Rendering to the DOJ’s impeachment, Capuci along with the  co-traitors is accused of confusing investors over the profit-bearing probability of MCC mining packages and a local token labeled as Capital Coin that was sponsored by the “biggest cryptocurrency mining operation in the world.”

As a portion of the mining packages, Capuci has advertised “substantial profits and guaranteed returns by using investors’ money to mine new cryptocurrency” but he has failed to keep on his words.

“As alleged in the indictment, however, Capuci operated a fraudulent investment scheme and did not use investors’ funds to mine new cryptocurrency, as promised, but instead diverted the funds to cryptocurrency wallets under his control.”

Capuci is also the defendant of promoting doubtful MCC trading bots “with new technology never seen before” that could comportment “thousands of trades per second “ and create daily revenues for investors.

“As he did with the Mining Packages, however, Capuci allegedly operated an investment fraud scheme with the Trading Bots and was not, as he promised, using MCC Trading Bots to generate income for investors, but instead was diverting the funds to himself and co-conspirators,” the DOJ added.

Moreover, Capuci, being the MCC CEO and co-founder, purportedly conscripted MCC promoters and affiliates as part of a multi-level marketing scheme. In return for enticing stockholders into the MCC ecology, Capuci is said to have assured anything from “Apple watches and iPads to luxury vehicles such as a Lamborghini, Porsche” and even his own personal Ferrari.

“Capuci further concealed the location and control of the fraud proceeds obtained from investors by laundering the funds internationally through various foreign-based cryptocurrency exchanges.”

The DOJ’s accusation was also proclaimed on the same day that the U.S. Securities and Exchange Commission (SEC) outlined fraud charges against MCC, co-founder Emerson Pires, Capuci, and two entities controlled by Capuci in CPTLCoin Corp. (CPTLCoin) and Bitchain Exchanges (Bitchain).

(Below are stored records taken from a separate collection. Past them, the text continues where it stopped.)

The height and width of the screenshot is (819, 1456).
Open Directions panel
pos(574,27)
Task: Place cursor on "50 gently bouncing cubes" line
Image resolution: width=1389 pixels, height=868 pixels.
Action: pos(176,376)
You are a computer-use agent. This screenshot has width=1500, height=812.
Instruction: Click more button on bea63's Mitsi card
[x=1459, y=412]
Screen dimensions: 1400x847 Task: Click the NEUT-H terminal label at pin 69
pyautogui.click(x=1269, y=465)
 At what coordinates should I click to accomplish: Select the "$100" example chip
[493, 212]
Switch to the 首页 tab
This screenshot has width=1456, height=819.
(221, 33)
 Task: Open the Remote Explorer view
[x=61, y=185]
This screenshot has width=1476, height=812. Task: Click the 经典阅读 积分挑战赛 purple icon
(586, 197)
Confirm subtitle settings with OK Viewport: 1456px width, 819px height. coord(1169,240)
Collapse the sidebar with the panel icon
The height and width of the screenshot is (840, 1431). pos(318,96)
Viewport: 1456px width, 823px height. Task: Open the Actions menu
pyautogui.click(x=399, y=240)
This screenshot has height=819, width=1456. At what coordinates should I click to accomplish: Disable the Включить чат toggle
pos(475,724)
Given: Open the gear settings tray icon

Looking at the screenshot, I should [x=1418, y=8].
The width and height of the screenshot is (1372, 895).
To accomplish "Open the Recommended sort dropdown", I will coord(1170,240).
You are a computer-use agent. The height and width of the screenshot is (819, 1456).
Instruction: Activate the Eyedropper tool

The SEC complained that over the course of a year “MCC, Capuci, and Pires sold mining packages to 65,535 investors worldwide and promised daily returns of 1 percent, paid weekly”.

The SEC suspected that stockholders were primarily promised revenues in Bitcoin (BTC), though, this was later changed to MCC’s Capital Coin (CPTL), which could only be cashed on “a fake crypto asset trading platform Capuci created and managed” called Bitchain.

Nevertheless, when it came time for users to draw BACK their funds, they were only able to purchase another mining package or loss their funds.

Related: New crypto litigation tracker highlights 300 cases from SafeMoon to Pepe the Frog

Pires and Capuci allegedly “netted at least $8.1 million from the sale of the mining packages and $3.2 million in initiation fees.”

“As the complaint alleges, Capuci and Pires took every opportunity to extract more money from unsuspecting investors on false promises of outlandish returns and used investor funds raised from this fraudulent scheme to fund a lavish lifestyle, including purchasing Lamborghinis, yachts, and real estate,” confirmed A. Kristina Littman, chief of the SEC enforcement division’s Crypto Assets and Cyber Unit.

The SEC also specified that the District Court for the Southern District of Florida dispensed a temporary warning order against the suspects last month and an instruction to halt their properties.